Corolaqua provided water for the towns from Port Orford to Astoria, and those
towns’ populations couldn’t possibly consume all the water we pumped out. And
the desalination plant in Willapa Bay, which served the towns north of Astoria
up to Moclips, wasn’t needed at all. Between what we pumped out and the
rainfall and aquifers up there, they had plenty of water.
Then, by
carefully tracking trade on the Line, Benny and I suspected the same thing was
going on in the southern part of the Territory. We couldn’t confirm it, but it
looked like there were three desalination plants south of Port Orford, in what
used to be California. But the towns down there required only one plant, if
any. There just weren’t enough people in the Territory to justify five plants
operating at full capacity. Way more water was being purified and shipped than
needed, including water required for farming. No matter how you added it up,
the numbers didn’t make any sense.
So where was
all this extra water going? Was it being shipped inland? But there were no
towns inland. At least that’s what we’d been taught all our lives. It was
rumored that there might be a string of towns on the east coast, but no one had
ever confirmed that. And even if that were true, it didn’t make sense that
water was being purified on one coast and trucked across two thousand miles of
dead land to the other coast. Was it possible that some towns in the Territory
were using the water for something that the rest of us didn’t know about? I
didn’t have an answer to that question, but I became obsessed with finding one.
I should’ve
kept my discovery to myself because, when I brought it up to others, I was
branded a troublemaker. Clearview considered itself lucky to be a supplier of
water. Water was a precious commodity. Why ask questions about it?
And late at night,
when I was lying in bed, I’d stare up at the ceiling and wonder if everyone
else was right and I was wrong. Was I psychologically damaged? Was I obsessed
with water because of my father? He’d said that water was important and now I’d
found out that there was something weird going on with it. A secret? Or was I
just trying to keep him alive?
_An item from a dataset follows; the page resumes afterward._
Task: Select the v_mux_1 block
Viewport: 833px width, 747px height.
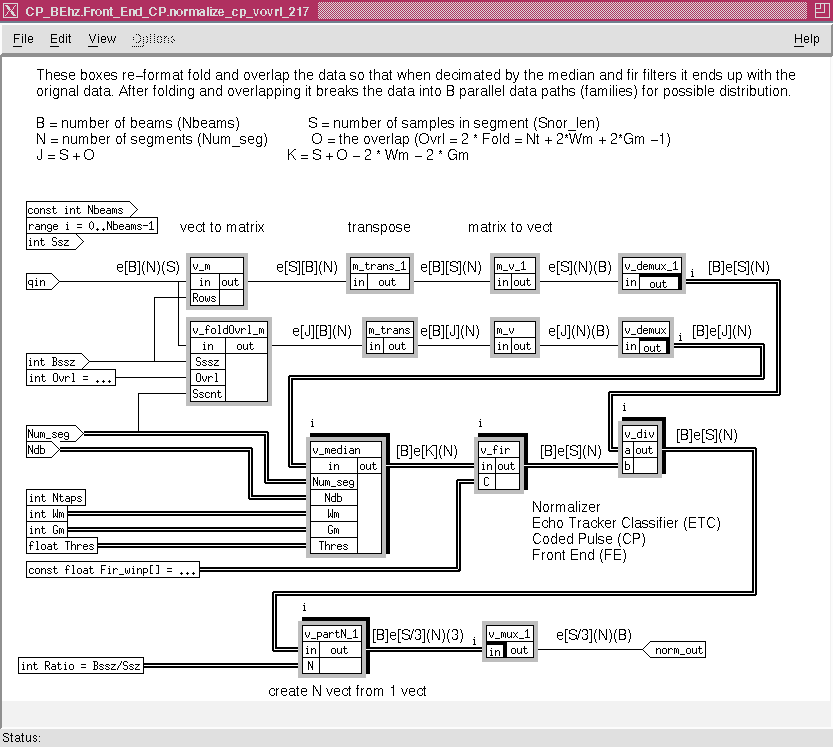Action: point(510,634)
I wanted him alive. I missed him.
I hadn’t passed any trucks. The
road had been empty the entire way. The only sign of life had been the white
seagulls skimming the gray blue ocean.
I entered the
Swan Peninsula and focused more closely on my surroundings. The pumping station
would be somewhere just up ahead. My simple map didn’t show the exact location,
but it’d be easy to find. Here, the aqueduct channel ran inland parallel to the
road and about a quarter mile to the east of it. And I knew that pumping
stations were installed where water had to run uphill. Otherwise, gravity did
the job of pulling water through the aqueducts.
So I started
to look for a rise in the terrain. The pumping station would be where that rise
began.
Corolaqua’s water distribution
system wasn’t complicated. The plant delivered its water through open channel
aqueducts, covered aqueducts, and pipes directly to reservoirs up and down the
coast. Towns used the water from those reservoirs for themselves or they
shipped it in tank trucks to towns not served by the reservoirs.
Once in a
while, the flow of water would stop. A pipe would break or a tree branch would
crash into an open channel or, as now, a pumping station would fail. Whatever
the problem was, Corolaqua would have to send a worker out to fix it.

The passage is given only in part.